Two Poems by Lisa Kelly

Roses for the Maginot Line, 1938

‘Fleurissez-les mon général, plantez des rosiers!’
— landowner, Jean Paquel, to Général Giraud

Imagine! Grey vertebrae, a spiny
800-miles-long from the blue of the Med
to the gunmetal of the North Sea.

Imagine a continuous front of ferro-concrete,
affronting your eyes in a bucolic limbo —
waiting for which side will blink first.

Imagine a rose. Its pale pink, pretty petals
with a discreet perfume. Imagine its beauty,
its thorns — picked for what it might symbolise.

Imagine strolling, smoking, surveying,
never far from your fortress, your pillbox
your bunker, your shelter, your prison wing.

Imagine one day it might be covered in moss
and lichen but now it is lifeless, not even
the ravens dare shit on its starkness.

Imagine the first tree planted by Madame Giraud,
wife of the Military Governor of Metz —
as you cheer at the Camp du Ban-Saint-Jean.

Imagine 10,000 rose trees blooming to resist
the outline of the concrete, how a national
petition raised funds intended to lift your spirits.

Imagine saying its name — the unflowery
Général de Vaulgrenant, and how a rose
might redefine your idea of terroir, or territory.

Psychopomp

Look up!
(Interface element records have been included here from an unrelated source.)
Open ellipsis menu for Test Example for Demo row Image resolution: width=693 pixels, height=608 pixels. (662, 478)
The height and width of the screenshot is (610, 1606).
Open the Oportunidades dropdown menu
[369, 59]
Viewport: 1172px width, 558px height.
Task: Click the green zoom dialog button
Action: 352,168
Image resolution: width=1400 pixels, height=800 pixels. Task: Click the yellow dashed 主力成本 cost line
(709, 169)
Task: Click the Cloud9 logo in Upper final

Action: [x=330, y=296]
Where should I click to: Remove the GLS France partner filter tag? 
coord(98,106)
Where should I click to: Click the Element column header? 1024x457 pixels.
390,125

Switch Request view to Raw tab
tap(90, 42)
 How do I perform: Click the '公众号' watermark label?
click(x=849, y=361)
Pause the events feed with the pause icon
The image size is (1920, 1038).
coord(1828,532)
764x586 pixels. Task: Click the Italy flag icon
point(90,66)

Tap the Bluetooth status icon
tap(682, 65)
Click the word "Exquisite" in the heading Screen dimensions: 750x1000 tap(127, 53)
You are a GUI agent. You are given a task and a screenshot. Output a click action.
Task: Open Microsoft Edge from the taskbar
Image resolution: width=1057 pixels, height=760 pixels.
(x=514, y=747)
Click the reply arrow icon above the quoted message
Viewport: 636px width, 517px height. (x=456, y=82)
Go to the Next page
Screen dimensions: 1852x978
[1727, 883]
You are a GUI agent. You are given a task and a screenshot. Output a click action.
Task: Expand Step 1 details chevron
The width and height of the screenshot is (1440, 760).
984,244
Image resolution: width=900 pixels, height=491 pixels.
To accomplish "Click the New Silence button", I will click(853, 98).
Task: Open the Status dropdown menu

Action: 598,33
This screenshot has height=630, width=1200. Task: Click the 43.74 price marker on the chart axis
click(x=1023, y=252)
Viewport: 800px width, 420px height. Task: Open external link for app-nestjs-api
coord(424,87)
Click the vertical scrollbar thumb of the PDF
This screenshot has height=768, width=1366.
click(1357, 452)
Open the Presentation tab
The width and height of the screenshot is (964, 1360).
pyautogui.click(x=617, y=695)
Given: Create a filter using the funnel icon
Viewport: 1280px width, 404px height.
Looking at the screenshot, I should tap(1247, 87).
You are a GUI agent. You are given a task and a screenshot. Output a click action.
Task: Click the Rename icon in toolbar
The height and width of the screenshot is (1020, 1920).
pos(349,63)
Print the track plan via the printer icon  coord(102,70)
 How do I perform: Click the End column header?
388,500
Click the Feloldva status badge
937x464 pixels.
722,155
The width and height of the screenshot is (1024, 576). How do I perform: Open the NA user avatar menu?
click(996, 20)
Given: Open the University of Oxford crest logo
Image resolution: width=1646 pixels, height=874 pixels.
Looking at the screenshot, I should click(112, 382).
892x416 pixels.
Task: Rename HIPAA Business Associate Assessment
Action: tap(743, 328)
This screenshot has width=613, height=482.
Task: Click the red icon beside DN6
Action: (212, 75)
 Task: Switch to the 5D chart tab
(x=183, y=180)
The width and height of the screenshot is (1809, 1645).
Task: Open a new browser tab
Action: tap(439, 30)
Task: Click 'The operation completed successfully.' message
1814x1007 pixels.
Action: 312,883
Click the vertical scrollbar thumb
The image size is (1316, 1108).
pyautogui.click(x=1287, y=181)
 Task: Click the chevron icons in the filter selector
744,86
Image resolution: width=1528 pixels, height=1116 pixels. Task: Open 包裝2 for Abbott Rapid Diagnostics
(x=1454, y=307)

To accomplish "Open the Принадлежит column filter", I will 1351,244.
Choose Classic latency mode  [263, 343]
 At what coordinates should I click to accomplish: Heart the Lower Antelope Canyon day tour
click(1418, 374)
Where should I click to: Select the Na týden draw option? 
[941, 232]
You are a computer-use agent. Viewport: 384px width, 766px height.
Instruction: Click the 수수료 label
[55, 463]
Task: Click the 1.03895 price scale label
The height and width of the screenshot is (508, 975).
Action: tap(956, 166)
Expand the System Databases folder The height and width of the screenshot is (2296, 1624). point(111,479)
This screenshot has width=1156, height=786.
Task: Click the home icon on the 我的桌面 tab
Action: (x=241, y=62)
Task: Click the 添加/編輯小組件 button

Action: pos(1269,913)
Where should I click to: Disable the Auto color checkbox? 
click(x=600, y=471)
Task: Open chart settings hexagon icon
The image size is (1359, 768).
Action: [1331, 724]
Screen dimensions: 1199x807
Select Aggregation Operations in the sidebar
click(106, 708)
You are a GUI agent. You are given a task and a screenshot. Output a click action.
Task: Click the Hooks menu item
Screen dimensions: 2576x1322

Like eye floaters
turkey vultures fleck the sky —
a shade of blue akin to madness.

They are gregarious but restless,
mastering thermals, mesmerising 
your docile gaze, defying summation.

How to count what grazes vision,
what drifts when you look directly.
Shadows on the retina in a vitreous heaven,

pray for a close-up, one to descend,
strike a horaltic pose — wings spread,
offering to be carved into a totem,

his song a low hiss, his focus on sight
and smell — the gases of decay
leading him to carrion.

If his meal is in the middle of the road,
drivers must veer, he refuses
to remove his bald, red head

from the cavities of roadkill.
Scavenger, clean up our thoughts.
Pick through the dead little mammals,

the sightless young. 
Reveal yourself. Let us swerve
for god’s vital work.

Lisa Kelly's second collection, The House of the Interpreter (Carcanet), is a Poetry Book Society Summer Recommendation. Her first collection, A Map Towards Fluency (Carcanet), was shortlisted for the Michael Murphy Memorial Poetry Prize 2021. She has single-sided deafness and co-edited What Meets the Eye (Arachne Press). She is Chair of Magma Poetry.